We don't decorate or dress up for Halloween, and we don't get any trick or treaters. But we do watch scary movies. We caught Horror Of Dracula at least three times, plus another Hammer Dracula movie. I watched The Wolf Man Halloween night.
These other films, we recorded and saved.
The Uninvited--while on holiday, a brother and sister find a beautiful, abandoned cliffside house and impulsively buy it. The only catch: it's haunted. One room is deadly cold; the pets won't go upstairs. TCM described this as the first film to treat ghosts seriously. Ray Milland and Ruth Hussey (I remember her from The Philadelphia Story) star with Donald Crisp. It's a good film with strong performances especially from Gail Russell and Cornelia Otis Skinner.
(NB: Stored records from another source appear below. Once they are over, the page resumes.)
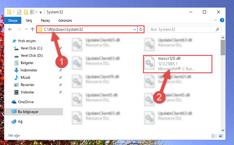Open the Dosya menu tab
Viewport: 234px width, 145px height.
click(x=13, y=20)
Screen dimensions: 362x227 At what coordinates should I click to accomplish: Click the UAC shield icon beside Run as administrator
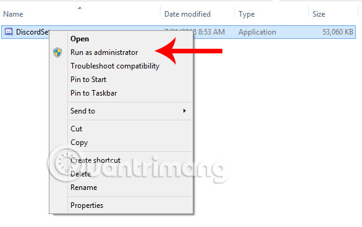pyautogui.click(x=57, y=52)
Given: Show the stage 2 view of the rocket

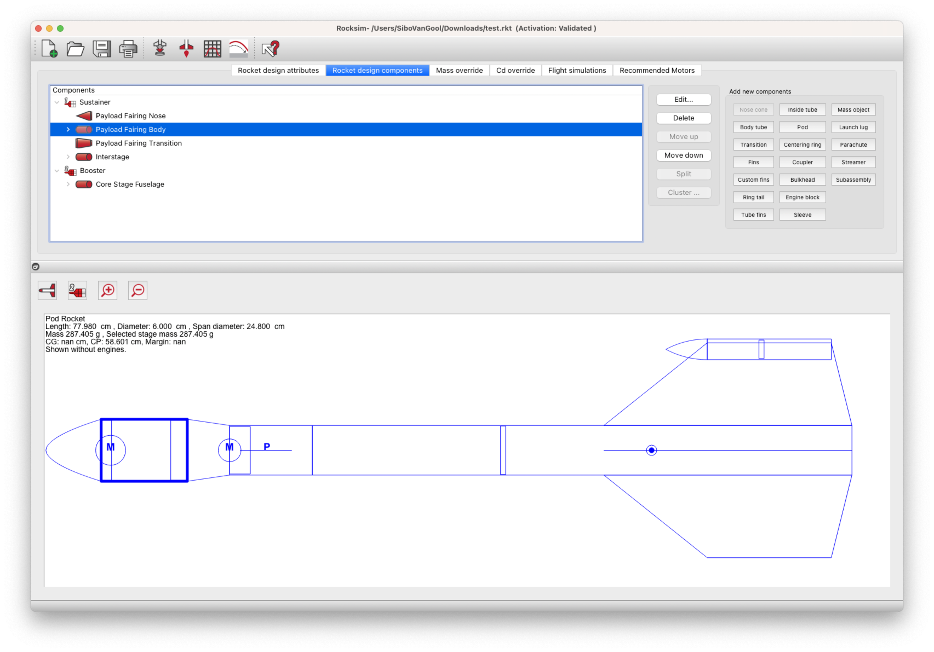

The Conqueror Worm--this is a confusing title; it was chosen for US audiences. The original title, Witchfinder General, makes sense. Vincent Price plays Matthew Hopkings the traveling witchfinder who tortures and executes witches for a fee and sexual favors during the British Civil War. After he targets a priest and his beautiful niece, a Roundhead solder engaged to the niece seeks revenge. The revenge subplot takes over the film. In the final scenes the soldier is watching his fiancee being tortured. The soldier's friends rescue them and kill Hopkins. As the fiancee screams, the solder ignores her to complain that he didn't get to kill Hopkins himself. Way to make it about himself.
House of Usher--A man visits his fiancee in a crumbling mansion and wants to take her away from her creepy brother Roderick Usher (Vincent Price.) The film has good production values and is suitably gruesome--Roderick buries his sister alive--but I just didn't get into it.
The Blackening--I heard some college professors on NPR discussing horror movies. One mentioned this movie and it happened to be on TV that night. A group of eight college friends rent a house to celebrate Juneteenth. The film was funnier than it was scary. I liked the joke that none of them admitted to watching Friends but knew all the black guest stars.
House of the Seven Gables--this is more of a gothic romance with a hint of the supernatural than a horror movie. Jaffrey Pynchon (George Sanders) secures the murder conviction of his brother Clifford (Vincent Price) while Clifford's fiance Hepzibah (Margaret Lindsay) waits for his release. I teared up when the lovers were reunited and appreciated the happy ending. According to TCM, Margaret Lindsay considered this her best performance. I have to agree: she was fantastic.